* [WHAT THE TASK REQUIRES]: Output the records exactly, every one of them.

[Stored records]
-.-.-
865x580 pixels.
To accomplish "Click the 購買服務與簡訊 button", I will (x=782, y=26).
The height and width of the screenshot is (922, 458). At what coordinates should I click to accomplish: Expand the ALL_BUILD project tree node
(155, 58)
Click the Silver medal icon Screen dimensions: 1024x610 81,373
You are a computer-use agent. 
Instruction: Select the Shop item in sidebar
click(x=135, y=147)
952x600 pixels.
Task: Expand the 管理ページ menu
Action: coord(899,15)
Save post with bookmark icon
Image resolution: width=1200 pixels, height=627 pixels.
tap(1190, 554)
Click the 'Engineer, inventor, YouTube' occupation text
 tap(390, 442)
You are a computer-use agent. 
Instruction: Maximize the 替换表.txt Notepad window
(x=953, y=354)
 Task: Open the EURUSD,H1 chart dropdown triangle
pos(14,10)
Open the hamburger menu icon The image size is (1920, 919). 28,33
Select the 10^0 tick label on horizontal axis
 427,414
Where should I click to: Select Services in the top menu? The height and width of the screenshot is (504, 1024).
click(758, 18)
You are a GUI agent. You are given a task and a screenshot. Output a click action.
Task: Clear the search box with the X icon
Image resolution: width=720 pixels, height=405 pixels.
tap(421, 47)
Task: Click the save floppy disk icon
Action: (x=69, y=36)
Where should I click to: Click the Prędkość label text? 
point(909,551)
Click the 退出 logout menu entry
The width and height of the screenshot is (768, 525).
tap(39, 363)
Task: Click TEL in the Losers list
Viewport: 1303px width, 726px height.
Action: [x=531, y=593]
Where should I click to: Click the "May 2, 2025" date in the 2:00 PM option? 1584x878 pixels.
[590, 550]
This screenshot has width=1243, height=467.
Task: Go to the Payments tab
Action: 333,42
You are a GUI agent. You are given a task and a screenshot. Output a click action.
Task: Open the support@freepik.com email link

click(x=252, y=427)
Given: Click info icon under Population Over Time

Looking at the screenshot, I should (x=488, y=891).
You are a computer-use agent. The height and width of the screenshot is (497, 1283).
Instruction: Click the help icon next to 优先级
-.-.-
* [RESPONSE]:
865x580 pixels.
To accomplish "Click the 購買服務與簡訊 button", I will (x=782, y=26).
The height and width of the screenshot is (922, 458). At what coordinates should I click to accomplish: Expand the ALL_BUILD project tree node
(155, 58)
Click the Silver medal icon Screen dimensions: 1024x610 81,373
You are a computer-use agent. 
Instruction: Select the Shop item in sidebar
click(x=135, y=147)
952x600 pixels.
Task: Expand the 管理ページ menu
Action: coord(899,15)
Save post with bookmark icon
Image resolution: width=1200 pixels, height=627 pixels.
tap(1190, 554)
Click the 'Engineer, inventor, YouTube' occupation text
 tap(390, 442)
You are a computer-use agent. 
Instruction: Maximize the 替换表.txt Notepad window
(x=953, y=354)
 Task: Open the EURUSD,H1 chart dropdown triangle
pos(14,10)
Open the hamburger menu icon The image size is (1920, 919). 28,33
Select the 10^0 tick label on horizontal axis
 427,414
Where should I click to: Select Services in the top menu? The height and width of the screenshot is (504, 1024).
click(758, 18)
You are a GUI agent. You are given a task and a screenshot. Output a click action.
Task: Clear the search box with the X icon
Image resolution: width=720 pixels, height=405 pixels.
tap(421, 47)
Task: Click the save floppy disk icon
Action: (x=69, y=36)
Where should I click to: Click the Prędkość label text? 
point(909,551)
Click the 退出 logout menu entry
The width and height of the screenshot is (768, 525).
tap(39, 363)
Task: Click TEL in the Losers list
Viewport: 1303px width, 726px height.
Action: [x=531, y=593]
Where should I click to: Click the "May 2, 2025" date in the 2:00 PM option? 1584x878 pixels.
[590, 550]
This screenshot has width=1243, height=467.
Task: Go to the Payments tab
Action: 333,42
You are a GUI agent. You are given a task and a screenshot. Output a click action.
Task: Open the support@freepik.com email link

click(x=252, y=427)
Given: Click info icon under Population Over Time

Looking at the screenshot, I should (x=488, y=891).
You are a computer-use agent. The height and width of the screenshot is (497, 1283).
Instruction: Click the help icon next to 优先级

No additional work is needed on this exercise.